RBI wants IDBI Bank to come out of PCA framework before stake sale

IDBI Bank has been under the PCA framework since 2017 because of the deterioration in its health
The government and Life Insurance Corporation (LIC) of India should allow IDBI Bank to come out of the prompt corrective action (PCA) framework before they go ahead with the stake sale in the lender, the Reserve Bank of India (RBI) has suggested.

The banking regulator’s view is that the government’s plan to exit IDBI Bank would send a wrong signal, portraying the lender as “weak” and the one which is in “more trouble”, said a key source aware of the development. “This is contrary to the current position,” he said. An evaluation of the PCA framework is due by the RBI, and the bank is expected to come out of it, he added. 

A query sent to RBI over this remained unanswered.

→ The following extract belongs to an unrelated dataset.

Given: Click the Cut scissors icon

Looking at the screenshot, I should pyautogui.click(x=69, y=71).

The government’s shareholding in the lender is 47.11 per cent, while LIC holds 51 per cent in it.

IDBI Bank has been under the PCA framework since 2017 because of the deterioration in its health. However, the bank met all the parameters for coming out of PCA in April-June 2020, according to the bank’s latest analyst presentation on its website. 

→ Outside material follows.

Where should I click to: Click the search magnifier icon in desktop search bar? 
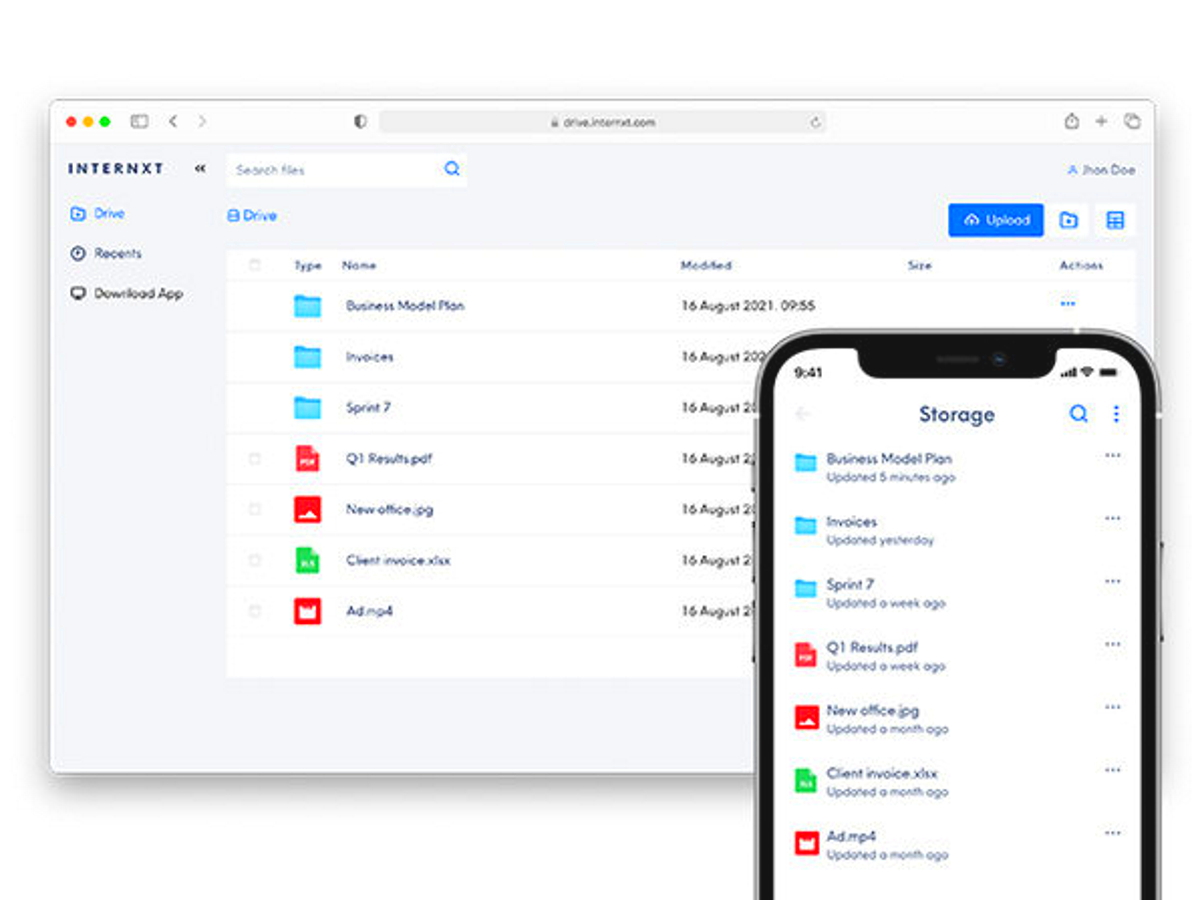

In July, the bank had said its endeavour would be to come out of the restrictive PCA framework as early as possible in the current fiscal. 

The July-September results of the bank showed that net NPA, one of the PCA parameters, had further reduced to 2.67 per cent from 3.55 per cent in the quarter ended June.

Finance Minister Nirmala Sitharaman, in the last Union Budget, had announced that the government would sell its balance shareholding in IDBI Bank to private, retail and institutional investors through the stock exchange.  The Department of Investment and Public Asset Management, along with the Department of Financial Services, is still debating how to carry forward the stake sale. Several options are being considered which include LIC and the government both exiting the bank completely, as a new buyer would want a majority shareholding in the lender along with management control. Another option is the government and LIC partly reducing stake, and handing over the control of the bank to a new buyer who would hold a substantial stake, if not majority stake, the official said. The third option is to reduce the government's stake through offer for sale, but that’s unlikely to get good response as the government would have make multiple offers. 

Also, the acquisition of 5 per cent shares by one entity or entities acting in concert requires approval of the RBI, he said.   In an interview to Business Standard last month, Financial Services Secretary Debasish Panda had said selling the government’s stake to small retail investors might not help in getting better value. To enable the transaction, legal changes will also have to be done which are being handled by the DFS. 

The department is consulting the RBI on the issue, as making enabling changes or repealing the legislation under which IDBI Bank was incorporated could mean the lender losing its banking licence. This will not be an issue even if the Act is repealed as the existing entity can get a licence from the RBI if need arises, the official said.